= WHAT IS BEING ASKED =
Each line below containing the word "computer" needs to be shown.

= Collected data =

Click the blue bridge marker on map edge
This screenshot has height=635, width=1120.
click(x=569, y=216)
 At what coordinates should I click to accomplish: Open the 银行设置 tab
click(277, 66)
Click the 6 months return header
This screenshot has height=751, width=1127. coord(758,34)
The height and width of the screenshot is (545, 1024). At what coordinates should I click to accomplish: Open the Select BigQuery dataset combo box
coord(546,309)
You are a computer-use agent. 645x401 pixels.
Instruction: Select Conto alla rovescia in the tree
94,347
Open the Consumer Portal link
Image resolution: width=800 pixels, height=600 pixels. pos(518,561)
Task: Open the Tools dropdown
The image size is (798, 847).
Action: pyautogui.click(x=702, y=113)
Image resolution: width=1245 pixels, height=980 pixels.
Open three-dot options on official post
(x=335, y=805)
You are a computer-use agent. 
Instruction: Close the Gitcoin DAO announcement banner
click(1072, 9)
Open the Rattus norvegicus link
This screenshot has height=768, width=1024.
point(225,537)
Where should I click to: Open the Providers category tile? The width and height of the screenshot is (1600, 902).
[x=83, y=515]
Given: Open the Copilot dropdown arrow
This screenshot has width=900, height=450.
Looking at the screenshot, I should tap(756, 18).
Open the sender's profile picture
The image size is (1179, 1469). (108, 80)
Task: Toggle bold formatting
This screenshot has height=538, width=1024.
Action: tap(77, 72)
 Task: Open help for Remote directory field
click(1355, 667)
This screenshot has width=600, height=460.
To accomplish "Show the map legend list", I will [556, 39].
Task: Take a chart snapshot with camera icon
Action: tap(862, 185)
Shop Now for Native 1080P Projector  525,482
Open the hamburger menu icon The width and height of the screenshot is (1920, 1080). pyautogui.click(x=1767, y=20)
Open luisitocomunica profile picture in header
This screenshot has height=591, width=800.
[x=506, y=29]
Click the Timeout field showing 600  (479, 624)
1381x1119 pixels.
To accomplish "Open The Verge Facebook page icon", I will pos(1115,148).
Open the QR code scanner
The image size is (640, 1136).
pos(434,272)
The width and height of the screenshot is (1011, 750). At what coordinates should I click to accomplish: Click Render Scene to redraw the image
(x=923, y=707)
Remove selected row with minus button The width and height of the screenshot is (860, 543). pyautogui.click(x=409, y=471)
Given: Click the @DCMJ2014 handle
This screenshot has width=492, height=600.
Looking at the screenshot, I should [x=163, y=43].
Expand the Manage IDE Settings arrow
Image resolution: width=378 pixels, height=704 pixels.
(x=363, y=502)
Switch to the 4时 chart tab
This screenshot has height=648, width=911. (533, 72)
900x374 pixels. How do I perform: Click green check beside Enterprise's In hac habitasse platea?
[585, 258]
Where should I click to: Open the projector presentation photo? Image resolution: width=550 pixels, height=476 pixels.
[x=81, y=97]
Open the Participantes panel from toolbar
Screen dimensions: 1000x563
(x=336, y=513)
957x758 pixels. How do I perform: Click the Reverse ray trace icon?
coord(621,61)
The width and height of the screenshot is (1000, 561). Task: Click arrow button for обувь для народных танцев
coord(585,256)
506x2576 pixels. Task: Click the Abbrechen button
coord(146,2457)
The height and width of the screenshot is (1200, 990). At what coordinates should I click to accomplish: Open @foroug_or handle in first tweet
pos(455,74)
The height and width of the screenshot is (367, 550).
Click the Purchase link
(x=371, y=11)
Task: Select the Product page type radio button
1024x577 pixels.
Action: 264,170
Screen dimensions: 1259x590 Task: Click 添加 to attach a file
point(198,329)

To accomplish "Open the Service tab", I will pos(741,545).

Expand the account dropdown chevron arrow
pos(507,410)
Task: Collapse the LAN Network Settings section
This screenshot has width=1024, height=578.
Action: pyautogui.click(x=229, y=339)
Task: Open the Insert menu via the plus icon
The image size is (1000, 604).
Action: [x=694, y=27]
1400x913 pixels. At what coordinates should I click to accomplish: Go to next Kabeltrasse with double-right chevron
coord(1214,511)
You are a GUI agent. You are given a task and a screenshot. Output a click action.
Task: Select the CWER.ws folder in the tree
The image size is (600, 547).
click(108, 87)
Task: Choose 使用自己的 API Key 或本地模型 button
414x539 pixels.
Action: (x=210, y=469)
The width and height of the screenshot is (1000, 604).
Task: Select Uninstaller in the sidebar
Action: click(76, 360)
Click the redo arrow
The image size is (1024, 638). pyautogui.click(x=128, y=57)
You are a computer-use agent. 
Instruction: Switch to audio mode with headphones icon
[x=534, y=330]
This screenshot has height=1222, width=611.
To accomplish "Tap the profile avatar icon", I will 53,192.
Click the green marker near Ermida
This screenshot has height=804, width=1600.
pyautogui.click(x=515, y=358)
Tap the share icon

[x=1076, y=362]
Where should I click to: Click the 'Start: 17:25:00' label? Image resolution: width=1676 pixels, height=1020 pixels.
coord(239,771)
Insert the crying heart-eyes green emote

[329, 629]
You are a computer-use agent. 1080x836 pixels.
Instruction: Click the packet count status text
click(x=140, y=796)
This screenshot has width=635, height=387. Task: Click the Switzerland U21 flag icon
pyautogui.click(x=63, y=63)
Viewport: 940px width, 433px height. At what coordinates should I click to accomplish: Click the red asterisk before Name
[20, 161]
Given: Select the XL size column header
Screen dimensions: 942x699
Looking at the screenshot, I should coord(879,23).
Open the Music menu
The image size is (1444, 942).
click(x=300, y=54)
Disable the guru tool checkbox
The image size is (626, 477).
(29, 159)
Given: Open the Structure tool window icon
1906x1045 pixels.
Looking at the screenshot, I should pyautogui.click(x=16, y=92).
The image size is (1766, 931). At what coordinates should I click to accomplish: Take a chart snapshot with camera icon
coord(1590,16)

= ANSWER TO THE EXERCISE =
You are a computer-use agent. 645x401 pixels.
You are a computer-use agent. 
You are a computer-use agent. 
You are a computer-use agent. 1080x836 pixels.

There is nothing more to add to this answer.